Сулла (Инар) - страница 151

Пепел был передан семье в ожидании, когда воздвигнут на том же месте, где произошла кремация (на месте современного Палаццо делла Канцеллария), монумент, который сенат решил распорядиться построить. Но церемонии еще не кончились: когда семья хоронила одного из близких, она оставалась «пагубной», поскольку не приступила к некоторому числу очистительных ритуалов, относящихся к жилищу умершего и тех, кто присутствовал на его похоронах. По-видимому, так как был объявлен национальный траур, вся Республика должна была произвести обряд очищения, в частности при помощи принесения жертв Цересу; и, следовательно, iustitium будет снят только когда коллективно приступят к этим церемониям не только в Риме, но во всех городах, через которые прошел кортеж, и везде, где был публично объявлен траур.
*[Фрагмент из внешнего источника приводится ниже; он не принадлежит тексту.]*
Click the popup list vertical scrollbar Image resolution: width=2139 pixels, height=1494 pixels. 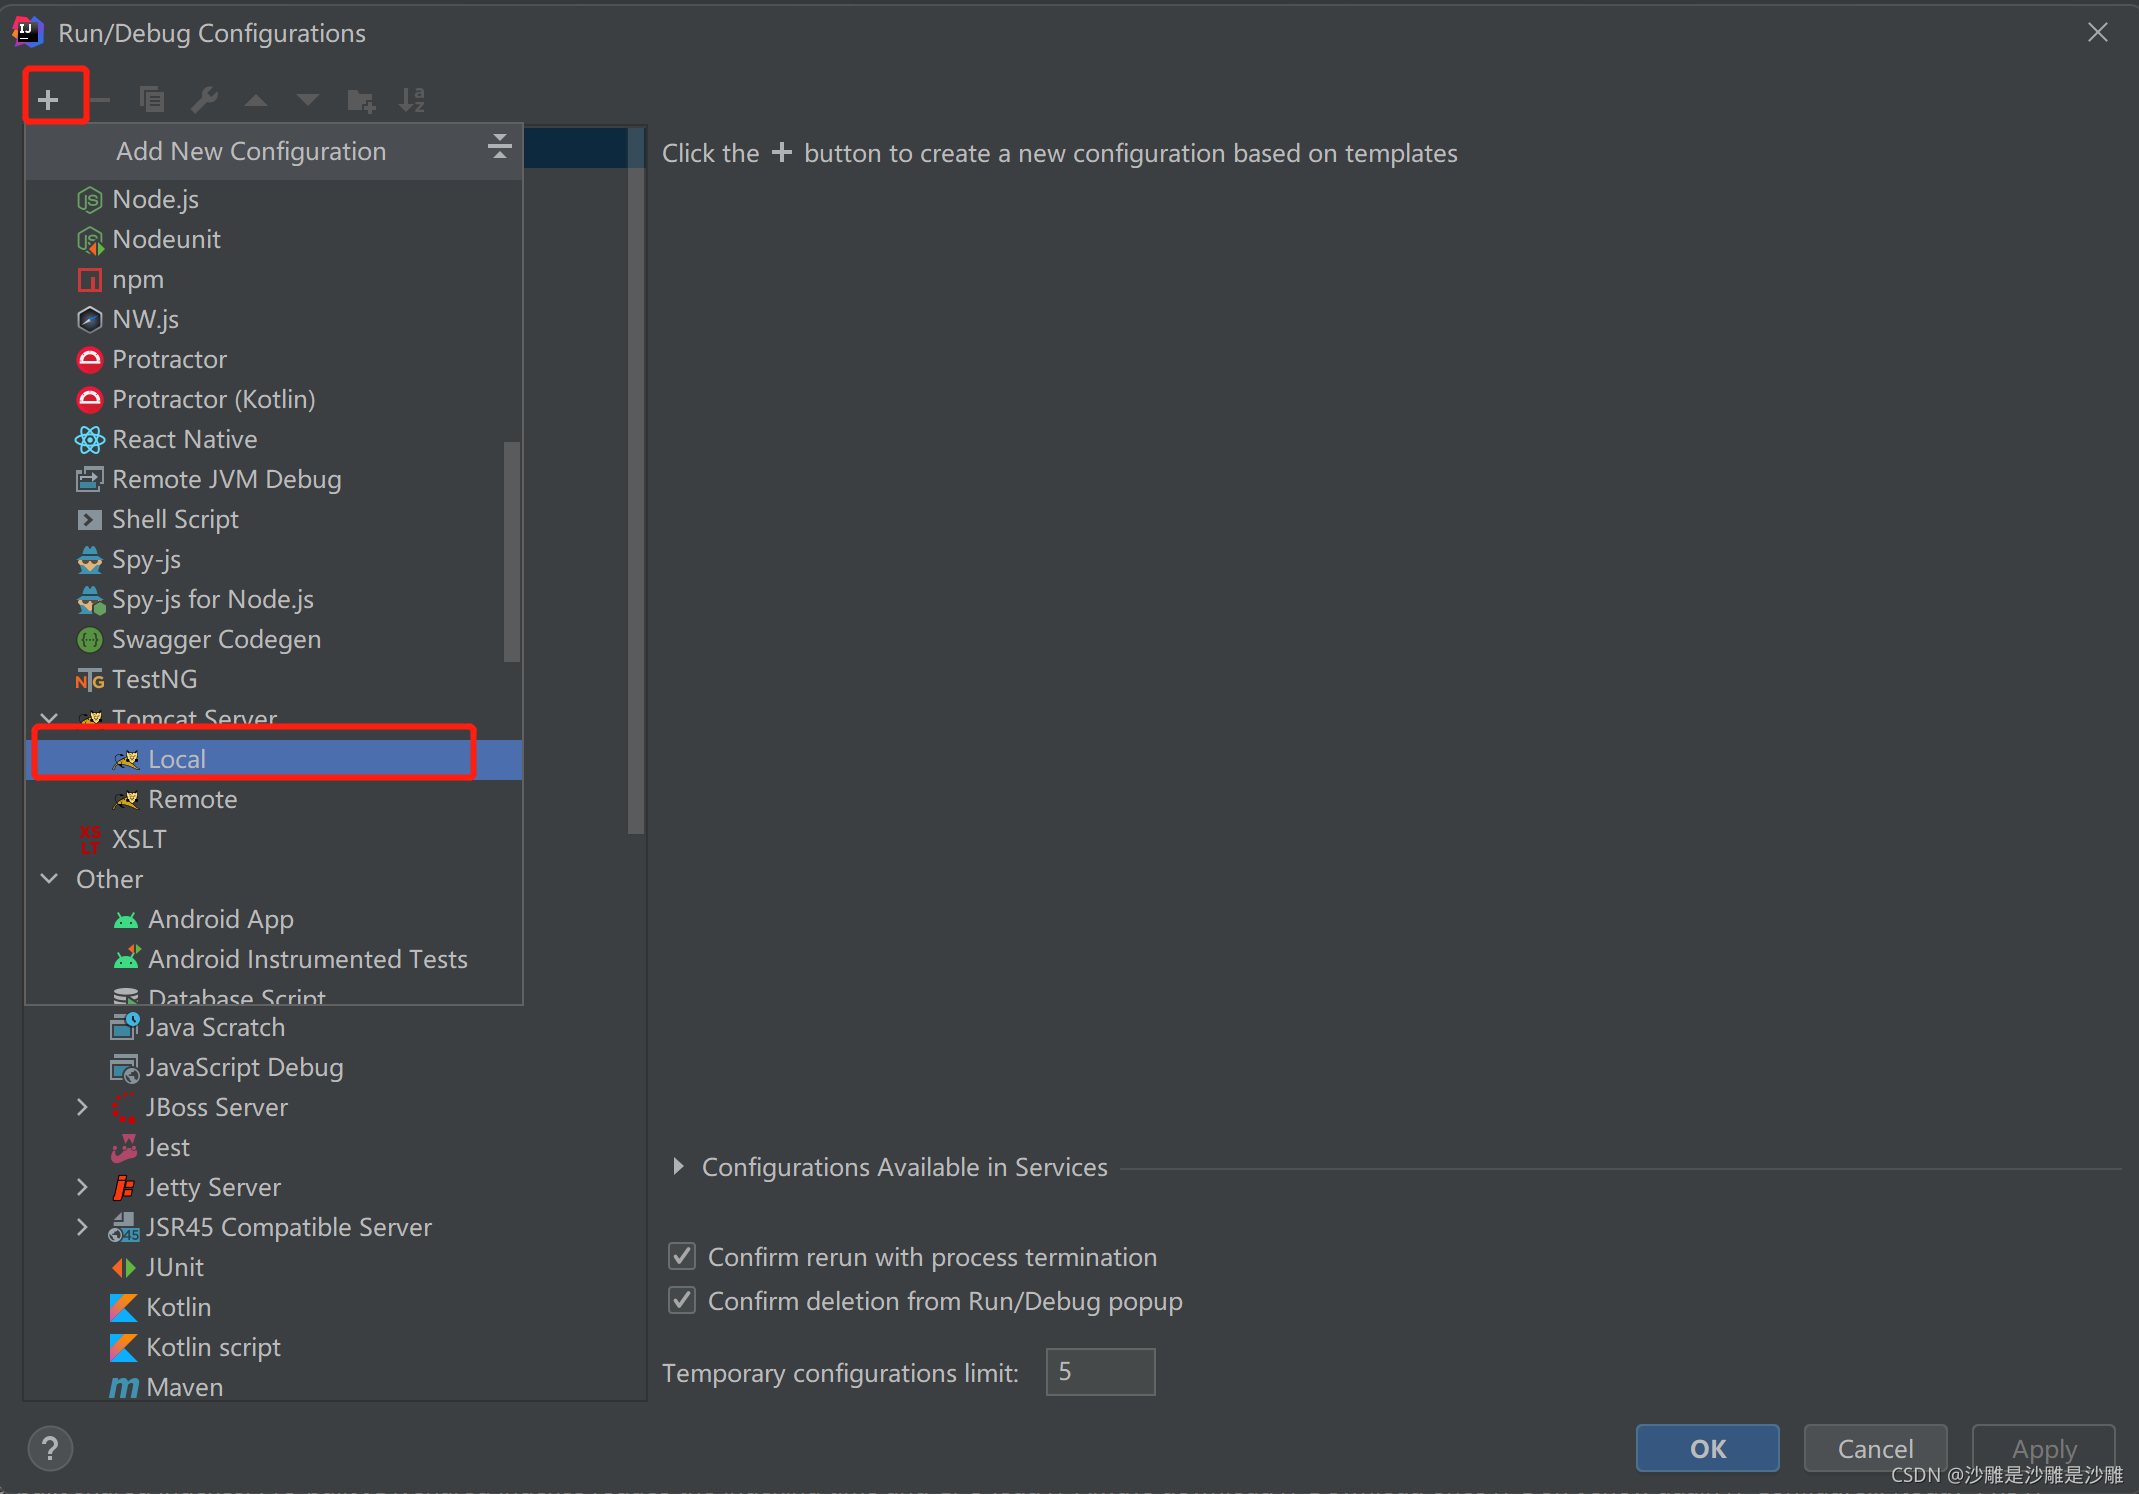(512, 550)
Завещание не стало сюрпризом за одним исключением: в нем были названы все его друзья, начиная с самого верного из них — Луция Лициния Лукулла, кому посвящены «Мемуары» и дано почетное указание осуществлять опеку над детьми. Отсутствовало одно имя: Помпей, которому Сулла не простил помощи Лепиду в консульских выборах. Он прекрасно знал, что нечего ждать от этого «авантюриста», и, действительно, его костер еще не остыл, как последний развернул агитацию, которая должна была закончиться гражданской войной.

Как бы то ни было, для римского народа Сулла, чью могилу можно было увидеть на Марсовом поле, статую на Форуме, трофеи на Капитолии и монументы почти везде в городе, был еще живым благодаря этой эпитафии, которую он хотел, чтобы выгравировали на его памятнике: «Никто больше него не сделал хорошего для своих друзей; никто больше него не сделал плохого своим врагам».

Эта эпитафия может служить иллюстрацией необычайного недоразумения, которое История приберегла по поводу выдающегося человека — Суллы. Кто сегодня не интерпретирует его как гордое выражение личности, достигшей вершины могущества, потому что ему удалось привести к триумфу свою партию, которая напрямую выражает свое удовлетворение тем, кто одарил своих приверженцев, после того как беспощадно раздавил своих врагов? За этими несколькими словами видно, как вырисовывается абрис тех, кто был замучен во время проскрипции.

Итак, внимательное прочтение этого небольшого текста и беглое исследование римских реальностей приводит к выводу, что это совершенно не то, что говорит эпитафия. Сулла был пропитан греческой культурой, в которой, действительно, он мог почерпнуть очень близкую ему формулу: «Бесчестьем является позволить превзойти себя своим врагам во зле, и своим друзьям — в добре», где, во всяком случае, существительное «друг» не является синонимом существительному «сторонник». И было бы ошибкой забыть, что Сципион Африканский нашел для его могилы эпитафию, довольно близкую по смыслу, хотя и с меньшим проявлением индивидуальности, которая проявляется в сулланской эпитафии: «Здесь покоится человек, которому ни один согражданин, ни один враг не могли быть равными в том, что он им сделал».